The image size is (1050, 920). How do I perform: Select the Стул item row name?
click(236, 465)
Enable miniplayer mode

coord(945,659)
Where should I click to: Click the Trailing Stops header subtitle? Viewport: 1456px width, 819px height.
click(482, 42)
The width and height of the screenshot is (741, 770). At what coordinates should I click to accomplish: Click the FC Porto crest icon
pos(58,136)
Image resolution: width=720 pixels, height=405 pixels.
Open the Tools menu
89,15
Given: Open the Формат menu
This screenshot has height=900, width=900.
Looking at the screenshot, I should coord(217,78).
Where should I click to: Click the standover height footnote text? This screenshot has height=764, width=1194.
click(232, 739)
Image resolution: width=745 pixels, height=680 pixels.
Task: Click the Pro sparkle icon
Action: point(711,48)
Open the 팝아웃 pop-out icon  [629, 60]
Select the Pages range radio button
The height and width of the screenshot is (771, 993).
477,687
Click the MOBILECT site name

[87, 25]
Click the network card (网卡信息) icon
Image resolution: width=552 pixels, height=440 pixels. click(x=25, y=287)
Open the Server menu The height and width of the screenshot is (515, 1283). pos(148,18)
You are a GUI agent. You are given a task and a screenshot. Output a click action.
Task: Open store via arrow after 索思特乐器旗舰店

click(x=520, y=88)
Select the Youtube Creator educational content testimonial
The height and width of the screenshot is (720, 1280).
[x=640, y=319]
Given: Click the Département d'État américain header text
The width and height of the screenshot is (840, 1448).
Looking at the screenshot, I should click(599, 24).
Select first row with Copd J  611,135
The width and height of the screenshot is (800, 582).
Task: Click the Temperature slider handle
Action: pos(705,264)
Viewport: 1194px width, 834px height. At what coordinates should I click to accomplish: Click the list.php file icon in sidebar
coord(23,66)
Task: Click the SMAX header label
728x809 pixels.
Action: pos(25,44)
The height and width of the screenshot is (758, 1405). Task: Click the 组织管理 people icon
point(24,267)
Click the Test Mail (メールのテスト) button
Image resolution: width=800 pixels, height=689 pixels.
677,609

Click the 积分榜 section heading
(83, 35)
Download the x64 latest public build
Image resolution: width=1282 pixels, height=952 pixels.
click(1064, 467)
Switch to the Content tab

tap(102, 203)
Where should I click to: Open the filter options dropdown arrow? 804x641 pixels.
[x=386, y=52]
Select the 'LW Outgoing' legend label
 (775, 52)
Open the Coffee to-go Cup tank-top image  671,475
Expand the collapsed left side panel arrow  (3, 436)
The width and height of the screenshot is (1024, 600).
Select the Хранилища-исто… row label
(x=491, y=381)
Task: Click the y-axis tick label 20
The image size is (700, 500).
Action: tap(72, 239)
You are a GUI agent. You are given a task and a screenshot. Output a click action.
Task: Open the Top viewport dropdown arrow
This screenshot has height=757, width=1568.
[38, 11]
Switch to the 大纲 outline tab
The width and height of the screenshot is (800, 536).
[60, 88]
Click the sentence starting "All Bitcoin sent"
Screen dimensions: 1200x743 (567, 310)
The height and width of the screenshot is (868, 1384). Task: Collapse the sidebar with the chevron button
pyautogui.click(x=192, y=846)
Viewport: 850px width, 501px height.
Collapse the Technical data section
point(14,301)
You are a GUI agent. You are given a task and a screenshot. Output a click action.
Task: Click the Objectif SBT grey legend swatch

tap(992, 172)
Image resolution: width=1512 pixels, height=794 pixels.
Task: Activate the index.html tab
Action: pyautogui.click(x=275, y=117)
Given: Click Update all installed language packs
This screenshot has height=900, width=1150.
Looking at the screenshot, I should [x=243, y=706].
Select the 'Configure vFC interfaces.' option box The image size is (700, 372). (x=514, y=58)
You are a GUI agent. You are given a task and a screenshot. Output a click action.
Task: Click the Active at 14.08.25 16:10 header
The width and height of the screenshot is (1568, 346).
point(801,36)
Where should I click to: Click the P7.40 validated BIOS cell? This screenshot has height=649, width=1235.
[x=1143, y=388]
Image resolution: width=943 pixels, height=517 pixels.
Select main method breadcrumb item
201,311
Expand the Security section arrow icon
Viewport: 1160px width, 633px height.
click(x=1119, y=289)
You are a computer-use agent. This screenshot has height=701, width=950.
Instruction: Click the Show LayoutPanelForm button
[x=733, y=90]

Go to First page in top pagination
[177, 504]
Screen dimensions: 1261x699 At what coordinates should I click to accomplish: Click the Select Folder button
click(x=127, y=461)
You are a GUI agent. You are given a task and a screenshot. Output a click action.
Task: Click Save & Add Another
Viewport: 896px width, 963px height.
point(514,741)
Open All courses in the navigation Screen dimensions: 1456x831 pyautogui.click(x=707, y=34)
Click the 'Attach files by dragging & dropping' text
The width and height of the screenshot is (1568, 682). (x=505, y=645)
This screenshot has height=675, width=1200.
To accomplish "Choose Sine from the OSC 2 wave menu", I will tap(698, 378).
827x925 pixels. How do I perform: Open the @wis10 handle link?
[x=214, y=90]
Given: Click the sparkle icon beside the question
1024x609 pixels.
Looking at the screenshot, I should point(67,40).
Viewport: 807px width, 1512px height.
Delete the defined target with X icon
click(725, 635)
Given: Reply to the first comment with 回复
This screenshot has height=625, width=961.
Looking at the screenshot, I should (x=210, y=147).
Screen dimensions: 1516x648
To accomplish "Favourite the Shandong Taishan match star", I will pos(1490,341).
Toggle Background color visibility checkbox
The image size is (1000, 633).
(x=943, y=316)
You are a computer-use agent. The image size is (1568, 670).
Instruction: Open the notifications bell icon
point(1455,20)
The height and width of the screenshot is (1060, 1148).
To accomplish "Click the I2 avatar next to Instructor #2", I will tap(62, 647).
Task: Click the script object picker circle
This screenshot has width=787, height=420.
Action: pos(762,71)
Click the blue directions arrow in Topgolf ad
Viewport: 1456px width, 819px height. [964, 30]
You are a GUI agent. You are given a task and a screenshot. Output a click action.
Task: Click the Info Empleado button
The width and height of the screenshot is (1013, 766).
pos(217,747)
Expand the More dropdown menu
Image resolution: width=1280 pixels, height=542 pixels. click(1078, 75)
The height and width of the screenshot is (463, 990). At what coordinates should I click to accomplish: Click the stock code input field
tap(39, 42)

***

■ **WORK TO COMPLETE**
Line by line, retype all of the records exactly.

■ **ANSWER SPACE**
The image size is (1050, 920). How do I perform: Select the Стул item row name?
click(236, 465)
Enable miniplayer mode

coord(945,659)
Where should I click to: Click the Trailing Stops header subtitle? Viewport: 1456px width, 819px height.
click(482, 42)
The width and height of the screenshot is (741, 770). At what coordinates should I click to accomplish: Click the FC Porto crest icon
pos(58,136)
Image resolution: width=720 pixels, height=405 pixels.
Open the Tools menu
89,15
Given: Open the Формат menu
This screenshot has height=900, width=900.
Looking at the screenshot, I should coord(217,78).
Where should I click to: Click the standover height footnote text? This screenshot has height=764, width=1194.
click(232, 739)
Image resolution: width=745 pixels, height=680 pixels.
Task: Click the Pro sparkle icon
Action: point(711,48)
Open the 팝아웃 pop-out icon  [629, 60]
Select the Pages range radio button
The height and width of the screenshot is (771, 993).
477,687
Click the MOBILECT site name

[87, 25]
Click the network card (网卡信息) icon
Image resolution: width=552 pixels, height=440 pixels. click(x=25, y=287)
Open the Server menu The height and width of the screenshot is (515, 1283). pos(148,18)
You are a GUI agent. You are given a task and a screenshot. Output a click action.
Task: Open store via arrow after 索思特乐器旗舰店

click(x=520, y=88)
Select the Youtube Creator educational content testimonial
The height and width of the screenshot is (720, 1280).
[x=640, y=319]
Given: Click the Département d'État américain header text
The width and height of the screenshot is (840, 1448).
Looking at the screenshot, I should click(599, 24).
Select first row with Copd J  611,135
The width and height of the screenshot is (800, 582).
Task: Click the Temperature slider handle
Action: pos(705,264)
Viewport: 1194px width, 834px height. At what coordinates should I click to accomplish: Click the list.php file icon in sidebar
coord(23,66)
Task: Click the SMAX header label
728x809 pixels.
Action: pos(25,44)
The height and width of the screenshot is (758, 1405). Task: Click the 组织管理 people icon
point(24,267)
Click the Test Mail (メールのテスト) button
Image resolution: width=800 pixels, height=689 pixels.
677,609

Click the 积分榜 section heading
(83, 35)
Download the x64 latest public build
Image resolution: width=1282 pixels, height=952 pixels.
click(1064, 467)
Switch to the Content tab

tap(102, 203)
Where should I click to: Open the filter options dropdown arrow? 804x641 pixels.
[x=386, y=52]
Select the 'LW Outgoing' legend label
 (775, 52)
Open the Coffee to-go Cup tank-top image  671,475
Expand the collapsed left side panel arrow  (3, 436)
The width and height of the screenshot is (1024, 600).
Select the Хранилища-исто… row label
(x=491, y=381)
Task: Click the y-axis tick label 20
The image size is (700, 500).
Action: tap(72, 239)
You are a GUI agent. You are given a task and a screenshot. Output a click action.
Task: Open the Top viewport dropdown arrow
This screenshot has height=757, width=1568.
[38, 11]
Switch to the 大纲 outline tab
The width and height of the screenshot is (800, 536).
[60, 88]
Click the sentence starting "All Bitcoin sent"
Screen dimensions: 1200x743 (567, 310)
The height and width of the screenshot is (868, 1384). Task: Collapse the sidebar with the chevron button
pyautogui.click(x=192, y=846)
Viewport: 850px width, 501px height.
Collapse the Technical data section
point(14,301)
You are a GUI agent. You are given a task and a screenshot. Output a click action.
Task: Click the Objectif SBT grey legend swatch

tap(992, 172)
Image resolution: width=1512 pixels, height=794 pixels.
Task: Activate the index.html tab
Action: pyautogui.click(x=275, y=117)
Given: Click Update all installed language packs
This screenshot has height=900, width=1150.
Looking at the screenshot, I should [x=243, y=706].
Select the 'Configure vFC interfaces.' option box The image size is (700, 372). (x=514, y=58)
You are a GUI agent. You are given a task and a screenshot. Output a click action.
Task: Click the Active at 14.08.25 16:10 header
The width and height of the screenshot is (1568, 346).
point(801,36)
Where should I click to: Click the P7.40 validated BIOS cell? This screenshot has height=649, width=1235.
[x=1143, y=388]
Image resolution: width=943 pixels, height=517 pixels.
Select main method breadcrumb item
201,311
Expand the Security section arrow icon
Viewport: 1160px width, 633px height.
click(x=1119, y=289)
You are a computer-use agent. This screenshot has height=701, width=950.
Instruction: Click the Show LayoutPanelForm button
[x=733, y=90]

Go to First page in top pagination
[177, 504]
Screen dimensions: 1261x699 At what coordinates should I click to accomplish: Click the Select Folder button
click(x=127, y=461)
You are a GUI agent. You are given a task and a screenshot. Output a click action.
Task: Click Save & Add Another
Viewport: 896px width, 963px height.
point(514,741)
Open All courses in the navigation Screen dimensions: 1456x831 pyautogui.click(x=707, y=34)
Click the 'Attach files by dragging & dropping' text
The width and height of the screenshot is (1568, 682). (x=505, y=645)
This screenshot has height=675, width=1200.
To accomplish "Choose Sine from the OSC 2 wave menu", I will tap(698, 378).
827x925 pixels. How do I perform: Open the @wis10 handle link?
[x=214, y=90]
Given: Click the sparkle icon beside the question
1024x609 pixels.
Looking at the screenshot, I should point(67,40).
Viewport: 807px width, 1512px height.
Delete the defined target with X icon
click(725, 635)
Given: Reply to the first comment with 回复
This screenshot has height=625, width=961.
Looking at the screenshot, I should (x=210, y=147).
Screen dimensions: 1516x648
To accomplish "Favourite the Shandong Taishan match star", I will pos(1490,341).
Toggle Background color visibility checkbox
The image size is (1000, 633).
(x=943, y=316)
You are a computer-use agent. The image size is (1568, 670).
Instruction: Open the notifications bell icon
point(1455,20)
The height and width of the screenshot is (1060, 1148).
To accomplish "Click the I2 avatar next to Instructor #2", I will tap(62, 647).
Task: Click the script object picker circle
This screenshot has width=787, height=420.
Action: pos(762,71)
Click the blue directions arrow in Topgolf ad
Viewport: 1456px width, 819px height. [964, 30]
You are a GUI agent. You are given a task and a screenshot. Output a click action.
Task: Click the Info Empleado button
The width and height of the screenshot is (1013, 766).
pos(217,747)
Expand the More dropdown menu
Image resolution: width=1280 pixels, height=542 pixels. click(1078, 75)
The height and width of the screenshot is (463, 990). At what coordinates should I click to accomplish: Click the stock code input field
tap(39, 42)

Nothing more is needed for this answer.